» **SHORT TASK 1**
Repeat the passage of the Sue Poole Award page word for word, from "The award is" to "of domestic violence.".
» **SHORT TASK 2**
List the parties that the Sue Poole Award page names as providing the award.
» **SHORT TASK 3**
Pick up the Sue Poole Award page after its final sentence and continue writing it.

» **PAGE EXTRACT**
The Sue Poole Award 2018
The Sue Poole Award recognises exceptional work in the field of domestic abuse and sexual violence.
The award is provided by Suffolk County Council working with The Suffolk Violence and Abuse Partnership, and the family of the late Sue Poole and is awarded in her memory. Sue Poole worked tirelessly to support adults, young people and children affected by the impact of domestic abuse.
We would like to extend our thanks to everyone who took the time to nominate for this year’s award and for their continued support and hard work in the field of Domestic Abuse and Sexual Violence.
This year’s recipient of the Sue Poole Award was PC Nicola Burnham-Slipper who has gone above and beyond delivering high standards of service in respect of a recent case of domestic violence.
The victim was at high risk of further harm and reluctant to engage due to previous negative experiences with the criminal justice system. PC Burnham-Slipper remained victim focussed and instigated immediate safeguarding opportunities to include a panic alarm and further IDVA referral.
Despite a reluctance to pursue a formal complaint PC Burnham-Slipper continued to provide support, personal visits and regular updates over a number of weeks. She also pursued a variety of enquiries in support of positive action in terms of arrest and highlighted the case to others.
As a result of her efforts PC Burnham-Slipper secured evidence from a number of sources including the victim herself, neighbours and professional statements. In addition, she built confidence in the victim enough to disclose further incidents of unreported violence.
Through her diligence and efforts PC Burnham-Slipper displayed exceptional dedication and commitment to this victim of abuse. An outcome of Charge and Remand of the offender was achieved in support of safeguarding measures.
Help and Advice
You are not to blame
If you are being abused, threatened, harassed or physically or sexually assaulted by your partner, former partner or some-one who is or has been close to you, there are a number of things you can do. Your abuser may blame you and other things like being drunk, pressure of work, unemployment and minimise or deny what they are doing. These things can put a strain on a relationship but are not a cause of abuse.
Abuse in teenage relationships is also not normal or acceptable.
Don’t keep what is happening to you a secret, you have nothing to be ashamed of and the longer the abuse goes on the harder it gets to take some action. Don’t suffer alone, get help by talking to someone you trust or contact one of the organisations listed at the end of this page.

» **DATA**
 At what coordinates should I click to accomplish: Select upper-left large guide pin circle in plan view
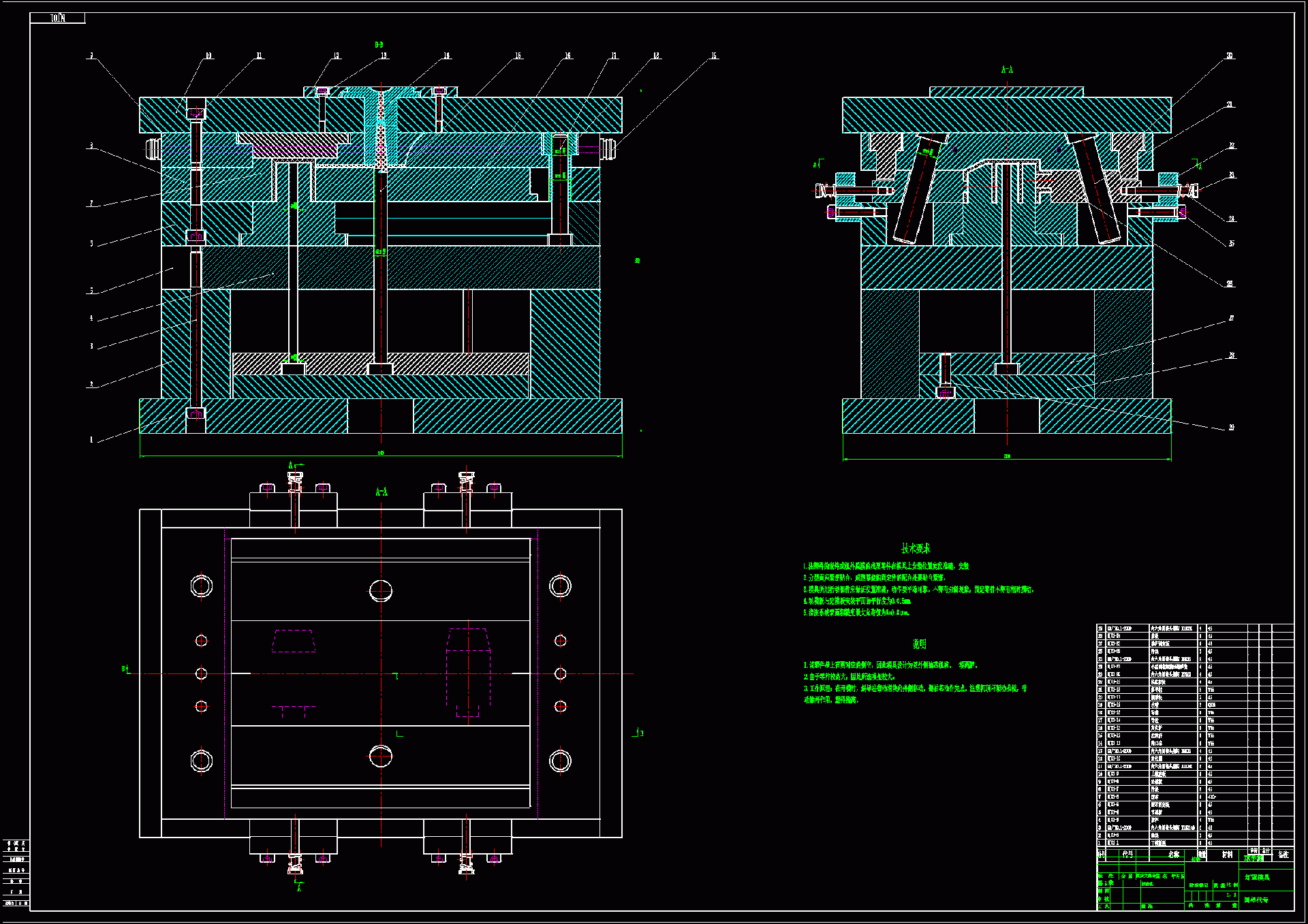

» **WRITTEN RESPONSE 1**
The award is provided by Suffolk County Council working with The Suffolk Violence and Abuse Partnership, and the family of the late Sue Poole and is awarded in her memory. Sue Poole worked tirelessly to support adults, young people and children affected by the impact of domestic abuse.
We would like to extend our thanks to everyone who took the time to nominate for this year’s award and for their continued support and hard work in the field of Domestic Abuse and Sexual Violence.
This year’s recipient of the Sue Poole Award was PC Nicola Burnham-Slipper who has gone above and beyond delivering high standards of service in respect of a recent case of domestic violence.

» **WRITTEN RESPONSE 2**
Suffolk County Council
The Suffolk Violence and Abuse Partnership
The family of the late Sue Poole

» **WRITTEN RESPONSE 3**
For more information about the support available visit New Dawn Suffolk.
Don’t feel alone
Research shows that 1 in 4 women have been in an abusive relationship at some time in their lives; men can also be abused in a similar way. It can happen to any-one at any time of their lives regardless of age, race, gender, sexuality, disability, wealth, income, lifestyle or where you live.
Don’t remain isolated
Your abuser may be trying to control you physically as well as emotionally in many ways; they may be controlling finances and may be stopping you going out, or making it awkward for you to see family and friends. All these are types of abuse that can keep you locked in the relationship.
Accept you are not to blame
You are not responsible for the abuse although the person abusing you may be telling you, or you may feel, it’s your fault. You may have tried changing what you do, say and wear to try to pacify and not to antagonise the situation. You may have already noticed that whatever you do makes little difference to the way your abuser reacts and despite your efforts you cannot change their behaviour.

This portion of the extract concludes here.